Fraudulent contractors supplied 67,251 faulty gas cylinders, scuttling a government plan to provide poor homes with cheaper cooking fuel, a report on the multi-billion shilling project has revealed.
More than a third of the liquefied petroleum gas (LPG) cylinders supplied to the National Oil Corporation of Kenya (Nock) were sub-standard, including having faulty valves that posed the danger of fire eruptions.
Under the Sh3 billion plan, dubbed the Mwananchi Gas Project, the households were to receive 6kg cooking gas cylinders and burners at a discounted price of Sh2,000.
The market price for the a 6kg gas cylinder with cooking accessories is about Sh5,000.
An internal report prepared by Nock, the State oil marketer, shows it rejected 67,251 cylinders supplied by four local firms out of a total of 353,000 that were supplied, citing poor quality.
The tender in the first phase of the gas plan was valued at over Sh700 million.
The cheaper cooking gas plan is aimed at entrenching use of the commodity among low-income households.
The subsidy plan is aimed at cutting reliance on kerosene and charcoal, which are not environment-friendly.
Under the plan, which has already been piloted in Machakos and Kajiado counties, the Ministry of Energy is expected to buy about one million new cylinders for distribution.
The Sh2 billion allocation for the year starting July this year increased the subsidy scheme to Sh3 billion after the Treasury offered the Petroleum ministry Sh1 billion in the current financial year.
The State oil marketer’s documents show local firm Allied East Africa Ltd supplied a total of 148,750 cylinders of which 47,534 were rejected for being defective.
A further 11,823 cylinders out of a total of 104,125 supplied by Surge Energy were rejected for being substandard, as were 7,894 out of 44,625 supplied by Accurate Power Systems.
All the 59,500 cylinders supplied by another firm, Metal Mate, were, however, approved.
The defective LPG cylinders have raised queries on whether the Ministry of Petroleum and Nock conducted due diligence when it contracted the suppliers.
Nock is yet to inspect 75,662 gas cylinders before making a decision on whether to release them into the market, according to the report.
The Business Daily has also learned that the State oil marketer, the implementing agency, plans to recruit a firm to undertake further inspections on 35,418 cylinders already distributed to poor homes under the programme to ascertain their quality.
But the Nock chief executive, Mary Jane Mwangi, yesterday dismissed safety fears around the cylinders piloted in Kajiado North Sub-County and Machakos County.

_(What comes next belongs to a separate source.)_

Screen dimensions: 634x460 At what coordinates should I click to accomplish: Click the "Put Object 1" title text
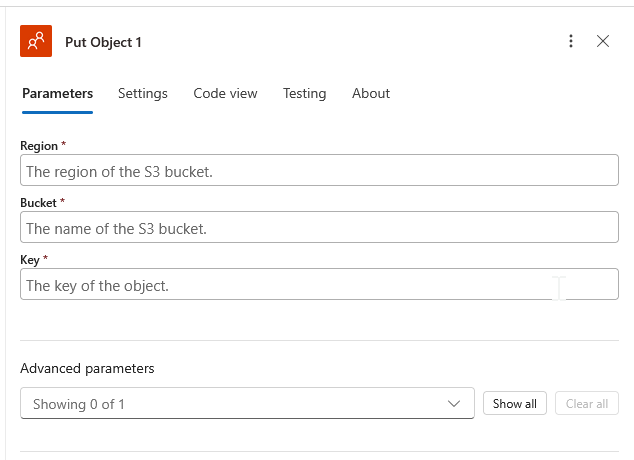(x=104, y=42)
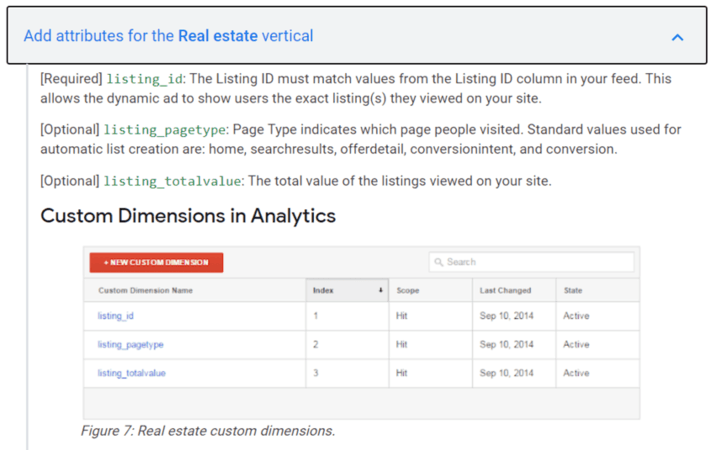Click the Last Changed column header
Image resolution: width=727 pixels, height=450 pixels.
505,291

“That’s not the true position,” said Mrs Mwangi on the phone, seeking to distance the State oil marketer from the botched tender.
“Inspection and acceptance reports go to the owner of the tender, (which is) the ministry.”
Petroleum Principal Secretary Andrew Kamau did not respond to the Business Daily queries yesterday on the quality and safety fears surrounding the cylinders.
Sub-standard cylinders that leak easily pose risks of fires and explosions to users.
The Petroleum and Mining ministry, through Nock, was tasked by President Uhuru Kenyatta to roll out the “Mwananchi Gas Project” in mid-2016.
Nock later launched the “Project Mwananchi” campaign where it disclosed plans to make 4.3 million cooking gas cylinders available Kenyan households in three years.
Under the project, the 6kg complete cylinders (gas, burner and grill), trading under the brand name “Gas Yetu”, were to be distributed at the discounted price of Sh2,000 to households that would otherwise not afford them.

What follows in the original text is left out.